Agency: National Park Service

This case, in which Paterson, New Jersey, prepares for a future use for the site of ruinous—yet historically significant—industrial structures and archeological features, is a powerful example of preservation as a key factor in economic investment.

The area’s urban history, complemented by the natural beauty of the Great Falls that powered the city’s industries, has inspired hopes that the area can be preserved and interpreted as a tribute to Alexander Hamilton’s ideals of economic self-sufficiency.

Established in 1792 by Alexander Hamilton to ensure the new Nation’s continued independence from Europe, the country’s first planned industrial community, now known as the Great Falls/Society for Useful Manufactures Historic District in Paterson, New Jersey, flourished as a model for Hamilton’s theory that successful industry would be essential to preserving the young republic’s economic independence.

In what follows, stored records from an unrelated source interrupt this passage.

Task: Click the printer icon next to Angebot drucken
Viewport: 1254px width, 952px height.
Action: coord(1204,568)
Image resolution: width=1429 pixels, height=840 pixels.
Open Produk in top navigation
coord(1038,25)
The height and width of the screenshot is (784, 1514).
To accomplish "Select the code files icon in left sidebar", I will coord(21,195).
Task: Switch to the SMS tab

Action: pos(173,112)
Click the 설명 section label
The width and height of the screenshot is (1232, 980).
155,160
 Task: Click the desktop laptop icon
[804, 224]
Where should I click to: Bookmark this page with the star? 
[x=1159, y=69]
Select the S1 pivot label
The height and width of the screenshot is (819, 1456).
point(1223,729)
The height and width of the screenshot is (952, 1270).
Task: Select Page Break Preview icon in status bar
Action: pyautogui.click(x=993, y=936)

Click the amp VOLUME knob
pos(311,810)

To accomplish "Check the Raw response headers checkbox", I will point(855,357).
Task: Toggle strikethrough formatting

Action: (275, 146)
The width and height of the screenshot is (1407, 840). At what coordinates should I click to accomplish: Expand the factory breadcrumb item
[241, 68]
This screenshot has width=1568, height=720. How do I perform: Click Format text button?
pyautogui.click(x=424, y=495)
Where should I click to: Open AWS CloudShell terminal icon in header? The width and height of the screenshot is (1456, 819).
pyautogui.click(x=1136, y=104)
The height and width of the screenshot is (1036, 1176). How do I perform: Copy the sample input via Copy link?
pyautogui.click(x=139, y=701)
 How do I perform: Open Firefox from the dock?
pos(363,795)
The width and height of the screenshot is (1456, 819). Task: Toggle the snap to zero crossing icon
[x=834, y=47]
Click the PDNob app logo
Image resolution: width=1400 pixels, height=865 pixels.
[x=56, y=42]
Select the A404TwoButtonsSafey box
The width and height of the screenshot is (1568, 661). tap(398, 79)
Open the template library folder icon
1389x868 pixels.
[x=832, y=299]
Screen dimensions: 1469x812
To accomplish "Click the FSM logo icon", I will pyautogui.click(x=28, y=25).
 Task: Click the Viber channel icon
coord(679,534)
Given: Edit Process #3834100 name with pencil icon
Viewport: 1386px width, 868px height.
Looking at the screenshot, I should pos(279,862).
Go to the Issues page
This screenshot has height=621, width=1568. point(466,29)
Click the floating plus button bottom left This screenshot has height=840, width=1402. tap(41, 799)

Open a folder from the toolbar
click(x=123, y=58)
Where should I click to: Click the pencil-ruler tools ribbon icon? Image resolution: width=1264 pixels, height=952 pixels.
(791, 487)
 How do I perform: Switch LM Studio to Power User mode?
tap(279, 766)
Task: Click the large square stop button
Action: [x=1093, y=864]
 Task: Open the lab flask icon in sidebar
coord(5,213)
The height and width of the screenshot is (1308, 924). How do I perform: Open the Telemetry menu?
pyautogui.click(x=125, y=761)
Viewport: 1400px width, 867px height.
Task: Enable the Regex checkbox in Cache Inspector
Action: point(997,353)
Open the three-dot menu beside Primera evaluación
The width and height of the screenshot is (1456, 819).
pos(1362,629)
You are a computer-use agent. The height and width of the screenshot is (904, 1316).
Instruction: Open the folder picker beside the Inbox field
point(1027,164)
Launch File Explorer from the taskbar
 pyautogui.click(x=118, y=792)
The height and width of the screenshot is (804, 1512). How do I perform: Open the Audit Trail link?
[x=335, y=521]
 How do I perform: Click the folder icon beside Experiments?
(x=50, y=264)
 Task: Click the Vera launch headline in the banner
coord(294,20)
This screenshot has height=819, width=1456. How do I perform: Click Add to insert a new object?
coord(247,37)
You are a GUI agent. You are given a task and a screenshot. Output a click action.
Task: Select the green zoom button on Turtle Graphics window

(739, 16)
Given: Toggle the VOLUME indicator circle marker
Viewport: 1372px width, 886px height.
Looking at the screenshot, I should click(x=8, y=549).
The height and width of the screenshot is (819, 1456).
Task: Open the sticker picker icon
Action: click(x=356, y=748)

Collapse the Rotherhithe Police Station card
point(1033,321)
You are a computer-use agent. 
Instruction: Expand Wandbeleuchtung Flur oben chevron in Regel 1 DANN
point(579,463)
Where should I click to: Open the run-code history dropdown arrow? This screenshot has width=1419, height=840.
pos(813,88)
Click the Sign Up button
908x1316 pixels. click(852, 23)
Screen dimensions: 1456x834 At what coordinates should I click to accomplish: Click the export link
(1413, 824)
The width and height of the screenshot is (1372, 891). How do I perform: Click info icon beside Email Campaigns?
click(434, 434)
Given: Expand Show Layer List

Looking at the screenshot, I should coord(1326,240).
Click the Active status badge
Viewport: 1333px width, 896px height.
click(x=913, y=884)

Great Falls/Society for Useful Manufactures Historic District, Paterson, New Jersey

 

Great Falls/Society for Useful Manufactures Historic District, Paterson, NJ (photographer: Barbara Small; courtesy of Paterson Friends of the Great Falls)

 

 

The National Historic Landmark district still includes evidence of the manufacturing district’s original layout, which was based on a design by Pierre Charles L’Enfant. Much of the district’s original fabric from as early as the 1830s still survives, reflecting the development of the city’s firearms, locomotive, and textile manufacturing industries.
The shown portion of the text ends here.